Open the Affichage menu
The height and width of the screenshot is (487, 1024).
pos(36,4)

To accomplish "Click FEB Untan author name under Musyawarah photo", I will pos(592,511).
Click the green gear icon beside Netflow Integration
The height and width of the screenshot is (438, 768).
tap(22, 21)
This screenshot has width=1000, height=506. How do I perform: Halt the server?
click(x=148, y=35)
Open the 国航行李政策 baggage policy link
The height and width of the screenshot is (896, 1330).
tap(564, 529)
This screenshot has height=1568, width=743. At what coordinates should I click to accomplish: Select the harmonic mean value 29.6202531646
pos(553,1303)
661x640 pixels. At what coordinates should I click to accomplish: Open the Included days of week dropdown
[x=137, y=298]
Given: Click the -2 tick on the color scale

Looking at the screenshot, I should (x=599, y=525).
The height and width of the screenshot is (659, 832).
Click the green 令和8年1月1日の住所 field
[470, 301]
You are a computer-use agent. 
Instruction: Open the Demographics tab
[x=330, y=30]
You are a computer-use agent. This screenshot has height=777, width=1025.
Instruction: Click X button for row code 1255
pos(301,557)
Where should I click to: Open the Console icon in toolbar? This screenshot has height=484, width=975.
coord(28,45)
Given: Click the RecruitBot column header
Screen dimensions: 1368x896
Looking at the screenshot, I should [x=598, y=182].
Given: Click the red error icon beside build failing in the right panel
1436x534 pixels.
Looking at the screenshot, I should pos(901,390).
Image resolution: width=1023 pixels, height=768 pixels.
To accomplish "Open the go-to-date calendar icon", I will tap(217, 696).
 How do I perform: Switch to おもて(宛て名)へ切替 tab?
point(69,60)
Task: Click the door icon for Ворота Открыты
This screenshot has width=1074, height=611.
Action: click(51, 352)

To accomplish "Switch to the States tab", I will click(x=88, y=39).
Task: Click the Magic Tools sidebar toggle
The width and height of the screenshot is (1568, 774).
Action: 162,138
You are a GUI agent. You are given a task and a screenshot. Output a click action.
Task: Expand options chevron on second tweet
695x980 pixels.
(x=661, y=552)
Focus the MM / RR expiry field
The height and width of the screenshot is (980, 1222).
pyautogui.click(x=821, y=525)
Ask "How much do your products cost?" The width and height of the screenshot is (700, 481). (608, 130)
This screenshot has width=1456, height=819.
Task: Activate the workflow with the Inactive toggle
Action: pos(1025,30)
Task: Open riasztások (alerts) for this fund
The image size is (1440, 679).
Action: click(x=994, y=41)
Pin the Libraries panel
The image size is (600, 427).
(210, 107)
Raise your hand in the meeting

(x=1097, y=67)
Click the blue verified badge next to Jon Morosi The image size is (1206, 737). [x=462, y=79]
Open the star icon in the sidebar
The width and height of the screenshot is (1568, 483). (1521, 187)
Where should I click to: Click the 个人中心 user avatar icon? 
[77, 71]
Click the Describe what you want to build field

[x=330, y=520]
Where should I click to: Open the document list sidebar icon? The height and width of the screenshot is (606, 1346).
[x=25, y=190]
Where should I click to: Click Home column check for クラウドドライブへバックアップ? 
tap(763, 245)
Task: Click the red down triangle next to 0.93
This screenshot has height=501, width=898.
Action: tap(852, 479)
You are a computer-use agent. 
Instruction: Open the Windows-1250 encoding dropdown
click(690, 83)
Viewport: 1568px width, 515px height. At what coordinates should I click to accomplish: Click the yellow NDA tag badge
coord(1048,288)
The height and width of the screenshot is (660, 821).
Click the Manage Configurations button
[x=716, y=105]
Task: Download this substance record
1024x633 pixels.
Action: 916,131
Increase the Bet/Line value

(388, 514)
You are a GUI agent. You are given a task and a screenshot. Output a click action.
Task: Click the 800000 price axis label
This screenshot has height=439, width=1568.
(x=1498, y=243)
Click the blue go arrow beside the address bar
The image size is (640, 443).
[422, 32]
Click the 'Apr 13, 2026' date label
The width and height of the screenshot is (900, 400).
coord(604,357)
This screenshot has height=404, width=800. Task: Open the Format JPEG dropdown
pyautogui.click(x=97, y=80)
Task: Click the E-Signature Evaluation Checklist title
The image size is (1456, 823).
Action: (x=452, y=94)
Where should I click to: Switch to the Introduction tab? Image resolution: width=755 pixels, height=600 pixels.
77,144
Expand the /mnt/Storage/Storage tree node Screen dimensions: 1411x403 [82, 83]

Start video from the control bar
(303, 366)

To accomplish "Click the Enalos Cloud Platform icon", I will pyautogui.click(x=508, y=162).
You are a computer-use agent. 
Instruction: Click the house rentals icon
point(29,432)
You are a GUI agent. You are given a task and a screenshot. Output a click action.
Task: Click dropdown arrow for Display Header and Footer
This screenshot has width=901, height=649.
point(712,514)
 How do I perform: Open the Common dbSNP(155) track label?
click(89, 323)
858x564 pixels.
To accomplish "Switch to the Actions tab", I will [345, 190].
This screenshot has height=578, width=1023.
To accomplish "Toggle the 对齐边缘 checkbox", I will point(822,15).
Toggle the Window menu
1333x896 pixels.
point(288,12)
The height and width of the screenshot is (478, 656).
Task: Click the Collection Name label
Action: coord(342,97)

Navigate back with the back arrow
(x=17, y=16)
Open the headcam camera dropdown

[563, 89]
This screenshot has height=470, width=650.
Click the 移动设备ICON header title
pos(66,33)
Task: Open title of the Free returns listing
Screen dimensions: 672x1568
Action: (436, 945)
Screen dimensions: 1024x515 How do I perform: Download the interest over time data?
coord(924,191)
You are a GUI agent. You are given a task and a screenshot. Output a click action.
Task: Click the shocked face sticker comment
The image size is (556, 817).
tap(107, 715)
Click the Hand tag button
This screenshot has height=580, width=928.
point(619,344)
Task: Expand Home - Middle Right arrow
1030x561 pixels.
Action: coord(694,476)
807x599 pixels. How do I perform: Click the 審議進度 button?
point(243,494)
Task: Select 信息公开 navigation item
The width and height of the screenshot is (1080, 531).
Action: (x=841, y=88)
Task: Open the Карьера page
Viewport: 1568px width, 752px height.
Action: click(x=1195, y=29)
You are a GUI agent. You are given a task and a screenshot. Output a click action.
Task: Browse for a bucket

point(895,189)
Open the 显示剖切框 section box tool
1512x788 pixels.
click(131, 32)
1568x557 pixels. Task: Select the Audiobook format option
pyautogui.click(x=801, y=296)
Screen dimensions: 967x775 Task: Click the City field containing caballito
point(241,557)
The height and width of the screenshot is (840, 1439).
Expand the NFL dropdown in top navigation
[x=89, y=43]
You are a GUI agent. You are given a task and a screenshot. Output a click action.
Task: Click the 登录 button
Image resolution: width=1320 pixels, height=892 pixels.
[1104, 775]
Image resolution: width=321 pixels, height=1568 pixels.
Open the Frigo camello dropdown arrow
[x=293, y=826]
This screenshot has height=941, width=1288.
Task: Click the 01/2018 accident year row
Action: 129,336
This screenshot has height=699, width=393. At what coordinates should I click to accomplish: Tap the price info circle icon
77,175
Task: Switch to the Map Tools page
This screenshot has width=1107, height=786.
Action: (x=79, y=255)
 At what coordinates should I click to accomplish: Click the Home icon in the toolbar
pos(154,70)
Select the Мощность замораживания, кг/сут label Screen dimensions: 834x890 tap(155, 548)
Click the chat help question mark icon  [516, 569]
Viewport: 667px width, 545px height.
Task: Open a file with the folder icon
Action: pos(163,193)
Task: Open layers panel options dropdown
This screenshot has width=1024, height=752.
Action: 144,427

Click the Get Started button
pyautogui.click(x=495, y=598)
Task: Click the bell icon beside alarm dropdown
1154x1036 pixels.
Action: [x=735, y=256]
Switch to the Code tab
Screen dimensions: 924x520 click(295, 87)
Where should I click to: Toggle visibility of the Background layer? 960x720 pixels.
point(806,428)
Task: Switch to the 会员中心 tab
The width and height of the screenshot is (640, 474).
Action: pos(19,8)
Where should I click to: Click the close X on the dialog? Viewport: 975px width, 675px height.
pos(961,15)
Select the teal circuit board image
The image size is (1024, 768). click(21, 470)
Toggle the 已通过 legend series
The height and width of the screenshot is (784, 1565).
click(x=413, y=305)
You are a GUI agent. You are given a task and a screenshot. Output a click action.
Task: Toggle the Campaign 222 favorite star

^^^^^^^^^^^^^^^^

* _TASK_:
Show me each line of the listing above with "will" in it.

* _SOLUTION FOR THIS TASK_:
To accomplish "Click FEB Untan author name under Musyawarah photo", I will pos(592,511).
To accomplish "Open the go-to-date calendar icon", I will tap(217, 696).
To accomplish "Switch to the States tab", I will click(x=88, y=39).
To accomplish "Click the Enalos Cloud Platform icon", I will pyautogui.click(x=508, y=162).
To accomplish "Switch to the Actions tab", I will [345, 190].
To accomplish "Toggle the 对齐边缘 checkbox", I will point(822,15).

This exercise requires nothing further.